I recently got the chance to redo the error handling in two different crates I help maintain. For liquid, I decided to write the error types by hand rather than use something like error-chain. In the case of assert_cli, I decided to finally give failure a try.

From failure's announcement:

Failure is a Rust library intended to make it easier to manage your error types. This library has been heavily influenced by learnings we gained from previous iterations in our error management story, especially the Error trait and the error-chain crate.
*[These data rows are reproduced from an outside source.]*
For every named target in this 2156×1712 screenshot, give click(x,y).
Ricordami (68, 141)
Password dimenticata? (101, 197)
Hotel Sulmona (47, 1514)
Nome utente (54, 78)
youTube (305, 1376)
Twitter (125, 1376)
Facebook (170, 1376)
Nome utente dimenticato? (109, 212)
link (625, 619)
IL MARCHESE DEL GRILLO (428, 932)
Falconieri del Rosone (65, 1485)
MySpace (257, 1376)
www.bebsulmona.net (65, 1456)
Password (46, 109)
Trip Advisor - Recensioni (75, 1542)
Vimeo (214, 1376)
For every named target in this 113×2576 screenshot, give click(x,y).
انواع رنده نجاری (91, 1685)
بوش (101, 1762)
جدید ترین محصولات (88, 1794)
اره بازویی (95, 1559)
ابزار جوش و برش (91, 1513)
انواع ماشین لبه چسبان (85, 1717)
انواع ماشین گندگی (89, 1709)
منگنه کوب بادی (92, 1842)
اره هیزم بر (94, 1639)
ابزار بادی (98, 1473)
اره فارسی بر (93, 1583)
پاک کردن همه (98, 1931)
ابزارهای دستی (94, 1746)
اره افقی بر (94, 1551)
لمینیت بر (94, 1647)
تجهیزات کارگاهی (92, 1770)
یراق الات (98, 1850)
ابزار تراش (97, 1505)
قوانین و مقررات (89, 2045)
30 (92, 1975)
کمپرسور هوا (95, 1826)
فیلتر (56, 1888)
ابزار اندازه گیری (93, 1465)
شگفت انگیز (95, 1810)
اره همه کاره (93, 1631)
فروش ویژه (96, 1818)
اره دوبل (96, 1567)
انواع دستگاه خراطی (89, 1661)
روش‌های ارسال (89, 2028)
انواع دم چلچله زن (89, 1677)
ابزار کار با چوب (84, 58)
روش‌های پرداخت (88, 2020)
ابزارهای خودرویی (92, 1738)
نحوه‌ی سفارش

I think failure does a great job iterating on Rust's error management story, fixing a lot of fundamental problems in the Error trait and making it easier for new developers and prototypers to be successful. While a replacement for the Error trait is a disruptive change to the ecosystem, I feel the reasons are well justified and the crate looks like it does a great job bridging the gap.

On the other hand, I do feel that there are parts of failure that are a bit immature, particularly Context. The reason this is concerning is the implementation policies related to Context are coupled to the general Fail trait mechanism (see Separation of mechanism and policy). We cannot experiment and iterate on Context without breaking compatibility with Fail and there is a reasonable hesitance in breaking compatibility.

I'd recommend failure for anyone writing an application. I'd recommend library authors exercise caution, particularly if you have richer requirements for your errors. For the crate author, I'd suggest it is either not ready yet for "1.0" or to be more open to breaking changes than "the distant future". Below I'll go into more specific areas I think failure can be improved.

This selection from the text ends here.